*Objective:* Reproduce the following data line for line, without changing anything.

*The input:*

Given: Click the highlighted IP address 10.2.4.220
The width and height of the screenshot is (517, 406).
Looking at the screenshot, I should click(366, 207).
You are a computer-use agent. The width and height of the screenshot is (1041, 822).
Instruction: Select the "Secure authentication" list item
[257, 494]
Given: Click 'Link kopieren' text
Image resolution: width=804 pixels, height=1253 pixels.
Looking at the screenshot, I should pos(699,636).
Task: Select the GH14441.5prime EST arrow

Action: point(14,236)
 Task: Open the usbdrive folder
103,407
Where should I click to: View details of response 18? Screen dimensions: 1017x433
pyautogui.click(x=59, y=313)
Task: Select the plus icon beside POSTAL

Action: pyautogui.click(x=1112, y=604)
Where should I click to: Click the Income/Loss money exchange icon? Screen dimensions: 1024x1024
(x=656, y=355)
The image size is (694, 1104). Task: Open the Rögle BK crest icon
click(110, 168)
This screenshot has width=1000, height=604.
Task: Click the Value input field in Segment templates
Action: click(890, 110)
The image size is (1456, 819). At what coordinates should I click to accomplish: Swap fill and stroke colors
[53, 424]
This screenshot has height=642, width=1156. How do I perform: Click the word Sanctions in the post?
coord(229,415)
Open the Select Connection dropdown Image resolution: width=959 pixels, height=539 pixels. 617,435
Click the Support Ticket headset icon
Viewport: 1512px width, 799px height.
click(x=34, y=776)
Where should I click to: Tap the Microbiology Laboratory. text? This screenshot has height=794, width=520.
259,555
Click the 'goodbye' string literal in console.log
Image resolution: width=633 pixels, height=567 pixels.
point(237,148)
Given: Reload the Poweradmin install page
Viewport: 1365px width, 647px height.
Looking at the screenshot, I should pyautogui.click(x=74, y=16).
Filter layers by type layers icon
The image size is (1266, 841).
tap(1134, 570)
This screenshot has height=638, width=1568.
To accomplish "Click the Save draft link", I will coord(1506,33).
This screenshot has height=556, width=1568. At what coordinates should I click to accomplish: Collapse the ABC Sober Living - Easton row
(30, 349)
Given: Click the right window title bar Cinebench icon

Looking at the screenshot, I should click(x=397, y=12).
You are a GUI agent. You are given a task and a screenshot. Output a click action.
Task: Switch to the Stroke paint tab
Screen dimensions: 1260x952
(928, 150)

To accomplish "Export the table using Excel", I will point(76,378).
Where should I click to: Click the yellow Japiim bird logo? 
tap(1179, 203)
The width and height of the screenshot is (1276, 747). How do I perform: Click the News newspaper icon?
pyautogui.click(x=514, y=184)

*Completed task:*
Given: Click the highlighted IP address 10.2.4.220
The width and height of the screenshot is (517, 406).
Looking at the screenshot, I should click(366, 207).
You are a computer-use agent. The width and height of the screenshot is (1041, 822).
Instruction: Select the "Secure authentication" list item
[257, 494]
Given: Click 'Link kopieren' text
Image resolution: width=804 pixels, height=1253 pixels.
Looking at the screenshot, I should pos(699,636).
Task: Select the GH14441.5prime EST arrow

Action: point(14,236)
 Task: Open the usbdrive folder
103,407
Where should I click to: View details of response 18? Screen dimensions: 1017x433
pyautogui.click(x=59, y=313)
Task: Select the plus icon beside POSTAL

Action: pyautogui.click(x=1112, y=604)
Where should I click to: Click the Income/Loss money exchange icon? Screen dimensions: 1024x1024
(x=656, y=355)
The image size is (694, 1104). Task: Open the Rögle BK crest icon
click(110, 168)
This screenshot has width=1000, height=604.
Task: Click the Value input field in Segment templates
Action: click(890, 110)
The image size is (1456, 819). At what coordinates should I click to accomplish: Swap fill and stroke colors
[53, 424]
This screenshot has height=642, width=1156. How do I perform: Click the word Sanctions in the post?
coord(229,415)
Open the Select Connection dropdown Image resolution: width=959 pixels, height=539 pixels. 617,435
Click the Support Ticket headset icon
Viewport: 1512px width, 799px height.
click(x=34, y=776)
Where should I click to: Tap the Microbiology Laboratory. text? This screenshot has height=794, width=520.
259,555
Click the 'goodbye' string literal in console.log
Image resolution: width=633 pixels, height=567 pixels.
point(237,148)
Given: Reload the Poweradmin install page
Viewport: 1365px width, 647px height.
Looking at the screenshot, I should pyautogui.click(x=74, y=16).
Filter layers by type layers icon
The image size is (1266, 841).
tap(1134, 570)
This screenshot has height=638, width=1568.
To accomplish "Click the Save draft link", I will coord(1506,33).
This screenshot has height=556, width=1568. At what coordinates should I click to accomplish: Collapse the ABC Sober Living - Easton row
(30, 349)
Given: Click the right window title bar Cinebench icon

Looking at the screenshot, I should click(x=397, y=12).
You are a GUI agent. You are given a task and a screenshot. Output a click action.
Task: Switch to the Stroke paint tab
Screen dimensions: 1260x952
(928, 150)

To accomplish "Export the table using Excel", I will point(76,378).
Where should I click to: Click the yellow Japiim bird logo? 
tap(1179, 203)
The width and height of the screenshot is (1276, 747). How do I perform: Click the News newspaper icon?
pyautogui.click(x=514, y=184)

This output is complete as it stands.